WHAT YOU NEED TO DO>
In the data that follows, every line containing the word "info" should be returned.

SOURCE MATERIAL>
□ □ □ □ □ □ □
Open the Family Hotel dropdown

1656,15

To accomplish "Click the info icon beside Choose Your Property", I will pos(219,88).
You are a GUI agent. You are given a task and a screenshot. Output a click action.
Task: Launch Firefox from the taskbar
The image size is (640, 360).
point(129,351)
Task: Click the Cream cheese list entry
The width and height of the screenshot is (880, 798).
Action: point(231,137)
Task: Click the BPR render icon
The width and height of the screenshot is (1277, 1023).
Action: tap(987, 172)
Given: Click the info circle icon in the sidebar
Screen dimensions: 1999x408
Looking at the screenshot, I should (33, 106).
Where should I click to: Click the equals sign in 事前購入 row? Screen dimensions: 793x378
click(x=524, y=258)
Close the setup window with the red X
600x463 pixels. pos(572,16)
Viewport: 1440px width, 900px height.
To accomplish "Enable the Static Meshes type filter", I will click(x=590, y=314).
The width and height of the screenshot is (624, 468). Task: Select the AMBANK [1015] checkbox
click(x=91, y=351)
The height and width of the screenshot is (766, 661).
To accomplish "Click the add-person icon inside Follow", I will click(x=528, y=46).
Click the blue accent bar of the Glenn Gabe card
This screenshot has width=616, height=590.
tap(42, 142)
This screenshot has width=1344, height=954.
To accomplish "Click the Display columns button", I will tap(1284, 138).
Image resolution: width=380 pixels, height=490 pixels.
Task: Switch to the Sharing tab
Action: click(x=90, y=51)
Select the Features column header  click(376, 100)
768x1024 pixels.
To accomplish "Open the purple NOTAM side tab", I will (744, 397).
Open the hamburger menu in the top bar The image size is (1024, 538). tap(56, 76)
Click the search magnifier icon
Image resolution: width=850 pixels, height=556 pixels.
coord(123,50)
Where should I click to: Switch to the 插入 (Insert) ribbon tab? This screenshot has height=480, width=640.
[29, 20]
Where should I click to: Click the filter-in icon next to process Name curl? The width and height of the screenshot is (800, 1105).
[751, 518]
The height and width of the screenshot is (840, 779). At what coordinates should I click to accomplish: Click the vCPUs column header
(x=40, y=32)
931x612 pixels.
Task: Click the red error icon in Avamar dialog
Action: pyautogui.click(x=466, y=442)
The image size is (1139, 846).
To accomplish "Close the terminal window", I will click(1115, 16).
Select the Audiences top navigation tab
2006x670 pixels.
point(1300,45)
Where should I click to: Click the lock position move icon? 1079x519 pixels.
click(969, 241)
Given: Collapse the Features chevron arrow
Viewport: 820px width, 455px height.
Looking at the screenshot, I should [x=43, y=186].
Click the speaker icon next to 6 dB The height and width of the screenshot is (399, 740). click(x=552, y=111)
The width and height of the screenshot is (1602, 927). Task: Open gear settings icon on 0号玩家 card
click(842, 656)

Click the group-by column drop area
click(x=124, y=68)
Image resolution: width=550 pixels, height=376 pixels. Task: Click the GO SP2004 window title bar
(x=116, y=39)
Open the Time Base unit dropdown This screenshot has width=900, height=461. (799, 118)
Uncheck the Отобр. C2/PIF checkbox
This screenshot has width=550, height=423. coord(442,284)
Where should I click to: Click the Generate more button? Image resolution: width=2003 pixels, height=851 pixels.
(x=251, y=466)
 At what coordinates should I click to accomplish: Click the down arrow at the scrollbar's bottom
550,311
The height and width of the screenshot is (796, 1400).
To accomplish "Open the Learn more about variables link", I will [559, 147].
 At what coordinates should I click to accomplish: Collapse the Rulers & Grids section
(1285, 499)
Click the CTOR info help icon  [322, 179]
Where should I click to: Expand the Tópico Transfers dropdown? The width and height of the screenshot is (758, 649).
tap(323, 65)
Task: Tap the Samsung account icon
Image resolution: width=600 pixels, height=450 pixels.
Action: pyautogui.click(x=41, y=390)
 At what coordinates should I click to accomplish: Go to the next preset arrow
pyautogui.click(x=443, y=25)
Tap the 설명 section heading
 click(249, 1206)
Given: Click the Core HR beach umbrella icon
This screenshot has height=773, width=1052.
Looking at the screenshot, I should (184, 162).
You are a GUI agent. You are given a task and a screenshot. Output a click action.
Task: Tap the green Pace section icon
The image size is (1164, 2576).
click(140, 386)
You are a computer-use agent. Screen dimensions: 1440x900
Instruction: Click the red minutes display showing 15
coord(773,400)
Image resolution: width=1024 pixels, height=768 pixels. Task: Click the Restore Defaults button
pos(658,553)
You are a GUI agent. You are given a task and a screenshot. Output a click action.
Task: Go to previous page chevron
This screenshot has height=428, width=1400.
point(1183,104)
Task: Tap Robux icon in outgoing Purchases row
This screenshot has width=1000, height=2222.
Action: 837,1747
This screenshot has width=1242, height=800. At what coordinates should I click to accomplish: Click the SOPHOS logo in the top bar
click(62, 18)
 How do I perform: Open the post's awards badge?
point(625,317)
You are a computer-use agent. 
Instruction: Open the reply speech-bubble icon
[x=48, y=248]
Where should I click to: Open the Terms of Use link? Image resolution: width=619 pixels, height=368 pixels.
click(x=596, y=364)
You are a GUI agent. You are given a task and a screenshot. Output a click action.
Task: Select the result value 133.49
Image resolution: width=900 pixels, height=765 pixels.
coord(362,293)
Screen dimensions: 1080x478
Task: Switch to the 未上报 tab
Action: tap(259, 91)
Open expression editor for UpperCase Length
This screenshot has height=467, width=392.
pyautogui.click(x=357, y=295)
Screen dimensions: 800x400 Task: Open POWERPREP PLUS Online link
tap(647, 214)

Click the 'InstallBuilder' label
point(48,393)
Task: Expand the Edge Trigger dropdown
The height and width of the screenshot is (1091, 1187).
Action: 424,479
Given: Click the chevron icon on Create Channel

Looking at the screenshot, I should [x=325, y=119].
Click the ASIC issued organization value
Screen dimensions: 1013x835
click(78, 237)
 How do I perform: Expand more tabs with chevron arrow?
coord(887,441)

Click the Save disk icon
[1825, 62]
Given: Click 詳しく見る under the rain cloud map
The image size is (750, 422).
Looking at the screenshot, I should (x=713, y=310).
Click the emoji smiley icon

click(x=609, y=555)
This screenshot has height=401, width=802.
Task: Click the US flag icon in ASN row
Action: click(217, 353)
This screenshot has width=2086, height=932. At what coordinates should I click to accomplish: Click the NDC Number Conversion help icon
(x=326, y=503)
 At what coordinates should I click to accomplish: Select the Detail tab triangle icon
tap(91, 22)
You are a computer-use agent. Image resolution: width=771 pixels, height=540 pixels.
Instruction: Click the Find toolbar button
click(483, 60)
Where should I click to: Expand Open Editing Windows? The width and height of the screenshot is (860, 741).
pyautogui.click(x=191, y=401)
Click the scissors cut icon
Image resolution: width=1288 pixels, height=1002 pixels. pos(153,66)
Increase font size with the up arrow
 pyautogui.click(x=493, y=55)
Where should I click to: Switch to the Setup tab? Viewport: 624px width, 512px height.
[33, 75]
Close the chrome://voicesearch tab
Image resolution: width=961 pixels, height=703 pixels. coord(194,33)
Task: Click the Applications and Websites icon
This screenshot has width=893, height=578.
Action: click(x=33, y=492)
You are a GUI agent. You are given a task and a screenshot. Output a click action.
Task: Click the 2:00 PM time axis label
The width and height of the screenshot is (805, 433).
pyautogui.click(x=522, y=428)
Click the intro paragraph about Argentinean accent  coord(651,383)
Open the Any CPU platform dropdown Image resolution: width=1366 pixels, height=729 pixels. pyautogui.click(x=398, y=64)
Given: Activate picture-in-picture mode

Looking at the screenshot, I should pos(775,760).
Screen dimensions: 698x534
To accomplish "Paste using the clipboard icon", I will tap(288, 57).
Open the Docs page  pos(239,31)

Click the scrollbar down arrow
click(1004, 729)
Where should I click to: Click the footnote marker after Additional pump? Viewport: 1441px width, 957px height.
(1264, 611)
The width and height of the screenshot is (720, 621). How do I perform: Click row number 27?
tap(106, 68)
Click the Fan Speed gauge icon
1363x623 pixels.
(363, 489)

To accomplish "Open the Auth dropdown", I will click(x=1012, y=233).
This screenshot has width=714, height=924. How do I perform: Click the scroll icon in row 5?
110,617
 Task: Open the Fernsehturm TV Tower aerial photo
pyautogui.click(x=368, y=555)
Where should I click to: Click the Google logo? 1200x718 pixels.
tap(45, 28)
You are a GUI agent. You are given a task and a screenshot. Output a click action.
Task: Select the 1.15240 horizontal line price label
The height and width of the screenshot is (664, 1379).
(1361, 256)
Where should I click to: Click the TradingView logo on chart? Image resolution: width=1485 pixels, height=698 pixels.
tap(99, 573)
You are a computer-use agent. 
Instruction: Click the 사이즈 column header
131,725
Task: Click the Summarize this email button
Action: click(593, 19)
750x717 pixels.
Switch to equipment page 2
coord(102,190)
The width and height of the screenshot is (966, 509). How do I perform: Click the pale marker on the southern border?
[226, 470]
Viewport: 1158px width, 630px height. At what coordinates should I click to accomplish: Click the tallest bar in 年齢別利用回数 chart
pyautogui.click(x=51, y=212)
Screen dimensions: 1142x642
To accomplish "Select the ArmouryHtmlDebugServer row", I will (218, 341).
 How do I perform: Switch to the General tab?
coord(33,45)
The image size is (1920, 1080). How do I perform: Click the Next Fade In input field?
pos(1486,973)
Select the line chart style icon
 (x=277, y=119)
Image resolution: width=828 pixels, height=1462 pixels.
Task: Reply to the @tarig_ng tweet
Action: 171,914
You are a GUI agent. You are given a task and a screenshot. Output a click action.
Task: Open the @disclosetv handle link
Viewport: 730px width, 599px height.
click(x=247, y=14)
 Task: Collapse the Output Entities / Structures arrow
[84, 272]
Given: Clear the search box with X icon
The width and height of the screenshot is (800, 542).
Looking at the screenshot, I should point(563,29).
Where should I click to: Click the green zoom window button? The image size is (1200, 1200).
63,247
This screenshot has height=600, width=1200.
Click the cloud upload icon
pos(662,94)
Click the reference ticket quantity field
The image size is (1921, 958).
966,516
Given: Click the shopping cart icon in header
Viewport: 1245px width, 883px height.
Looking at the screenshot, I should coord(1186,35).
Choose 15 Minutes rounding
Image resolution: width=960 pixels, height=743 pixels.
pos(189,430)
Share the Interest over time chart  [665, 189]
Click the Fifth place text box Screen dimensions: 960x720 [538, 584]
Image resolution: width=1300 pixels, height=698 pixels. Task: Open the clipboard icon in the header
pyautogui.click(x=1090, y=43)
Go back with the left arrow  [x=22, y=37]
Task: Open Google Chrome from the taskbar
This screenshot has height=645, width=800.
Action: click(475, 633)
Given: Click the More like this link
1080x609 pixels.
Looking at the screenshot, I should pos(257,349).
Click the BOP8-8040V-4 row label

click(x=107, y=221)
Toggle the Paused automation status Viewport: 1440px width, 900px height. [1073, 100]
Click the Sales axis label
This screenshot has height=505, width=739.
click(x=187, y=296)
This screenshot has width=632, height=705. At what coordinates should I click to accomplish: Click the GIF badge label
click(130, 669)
□ □ □ □ □ □ □
RESULT FOR THIS EXERCISE>
To accomplish "Click the info icon beside Choose Your Property", I will pos(219,88).
Given: Click the info circle icon in the sidebar
Click the CTOR info help icon  [322, 179]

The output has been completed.